*Given passage*
Profile picture
Alex J. Champandard @alexjc
, 31 tweets, 17 min read Read on Twitter
Neural approaches to style transfer struggle with certain types of art, e.g. crisp yet smooth brush-strokes 🖋️. It's likely a combination of factors, including using models pre-trained on natural images. 📷

In this thread I'll experiment to learn more! 👇 #neuralimagen #procjam
Ah. Here's what happens visually when the optimization algorithm (L-BFGS) "explodes" 💥. I have not tracked down the cause yet, likely extending #PyTorch to understand parameter ranges would help.

(Left: previous iteration looks OK, Right: pixels go far out of range → clamped)
Example outputs of the Picasso drawing with more bias towards upper layers of the convnet (4x), then equalized, then bias towards lower layers (4x).

Interesting, but nothing like the original. Some insights forming!
Notice how everything is smoothed out even though there's no code to do this explicitly. The patterns look like water erosion on a terrain...
When I don't understand the results, I like to break things down into components. Here are textures synthesized from the Picasso using only layers conv4_1 (8x downsampling total), 3_1 (4x), 2_1 (2x) and 1_1 (1x).

Colors captured best by 1_1, but I'm happily surprised by 3_1.
(All layers together now, with tweaked weights...)

What makes neural style interesting is that it generalizes based on the patterns it sees. Here, the colors it picks are strange blends from the original image, but I love the diversity nonetheless! ✨
First "HD" render at 1024x1024 worked great! Rotated the hue procedurally for an amazing effect... and also completely side stepping the color blending bug I found!

I still need to dig into that issue now though ;-)
Plotting the statistics for the 64 channels of the convolution network (first layer). Each is a "feature" of the image.

Blue is original histogram, orange is reproduced by optimization. The differences don't seem like much, but I'm not sure how that looks visually yet.
The more I push the boundaries of quality, the more I find myself digging into @DeepForger's code. I just `grep` my various experiments on disk for keywords and that's what consistently comes up.

It was ahead of its time: first SaaS for neural style, first with true HD support!
In particular, the code was doing histogram matching upfront on the content and style images to help improve the quality. Now I need to port it to GPU and do it every iteration ;-)…
These are supposedly visualizations of the channels inside the neural network, but I got something terribly wrong. Still looking cool ;-)

*Work instructions*
Copy out the stretch of the style transfer thread from "It was ahead" through "looking cool ;-)". You won't need the data that comes after this text.

*Data section*

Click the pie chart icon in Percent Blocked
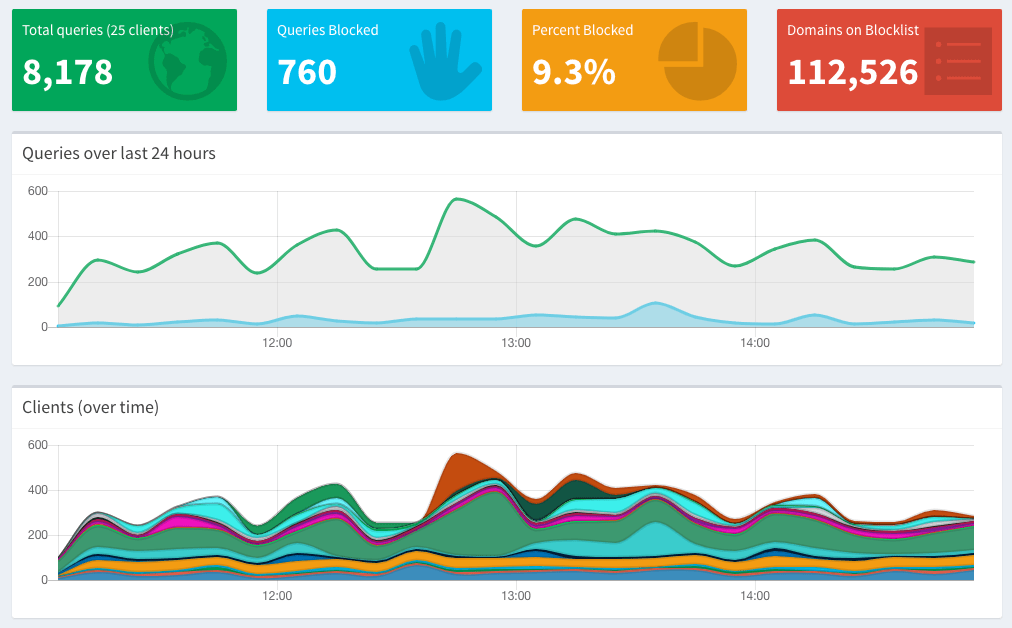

*Written answer*
It was ahead of its time: first SaaS for neural style, first with true HD support!
In particular, the code was doing histogram matching upfront on the content and style images to help improve the quality. Now I need to port it to GPU and do it every iteration ;-)…
These are supposedly visualizations of the channels inside the neural network, but I got something terribly wrong. Still looking cool ;-)